As our previous study suggested,12 the use of IVIG + rituximab pretransplant and posttransplant could prevent the rebound of DSA. All 9 patients with preimlifidase DSA in the Swedish group who did not receive IVIG + rituximab showed DSA postimlifidase, while only 3 of 11 (27%) with preimlifidase DSA in the US group who received pre and posttransplant IVIG and rituximab did so. All 5 patients included in this study had anti-HLA antibodies pretransplant as shown in Figure 4A. At day 1 postimlifidase, those levels became nearly undetected in all patients, but returned to the preimlifidase or 70% of the preimlifidase levels by 6 months postimlifidase in all 5 patients.

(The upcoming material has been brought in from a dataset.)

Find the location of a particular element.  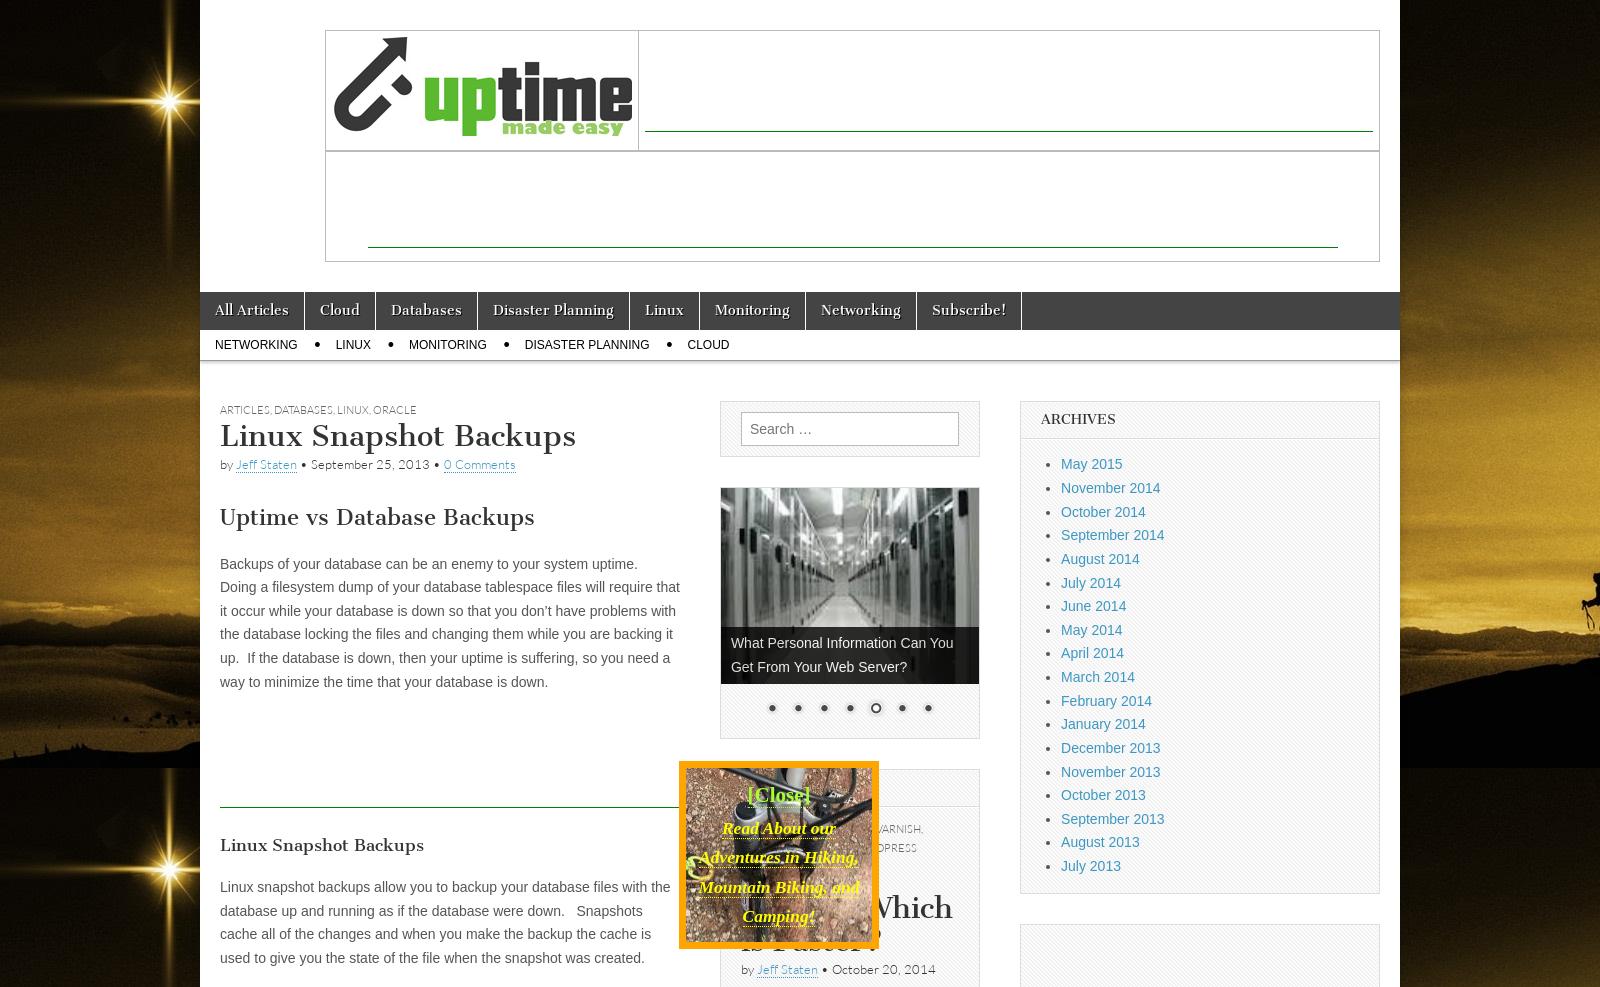

'August 2014' is located at coordinates (1100, 557).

However, DSA detected preimlifidase in 3 of the 5 patients did not reappear up to 6 months postimlifidase, and all 5 patients did not develop AMR during the study period. This result suggests that IVIG + rituximab may have helped to preferentially deplete or modulate DSA-producing B cells, but not non-DSA anti-HLA antibody producing B cells, after IdeS treatment, reducing DSA levels, which may have resulted in preventing ADCC-mediated, and possibly CDC-mediated AMR. In the above previous study,12 we also showed significantly higher C4d+ score in biopsies obtained from patients with AMR in the Swedish group than those in the US group. This may be due in part to IVIG given to the United States patients as IVIG neutralizes complement.28
In conclusion, IdeS inhibited anti-HLA antibody-mediated NK cell activation and ADCC in a dose-dependent manner in vitro, and the maximum therapeutic concentration of IdeS, 10 μg/mL, showed the greatest inhibition. Anti-HLA antibody levels significantly decreased and the capacity of anti-HLA antibody-mediated NK cell and NKT cell activation were also significantly inhibited in sera obtained after IdeS treatment. These suggest that IdeS inhibits IgG-mediated immune activation including ADCC and CDC in IdeS-treated patients. Thus, IdeS could be useful as a treatment for AMR where ADCC and CDC play important roles.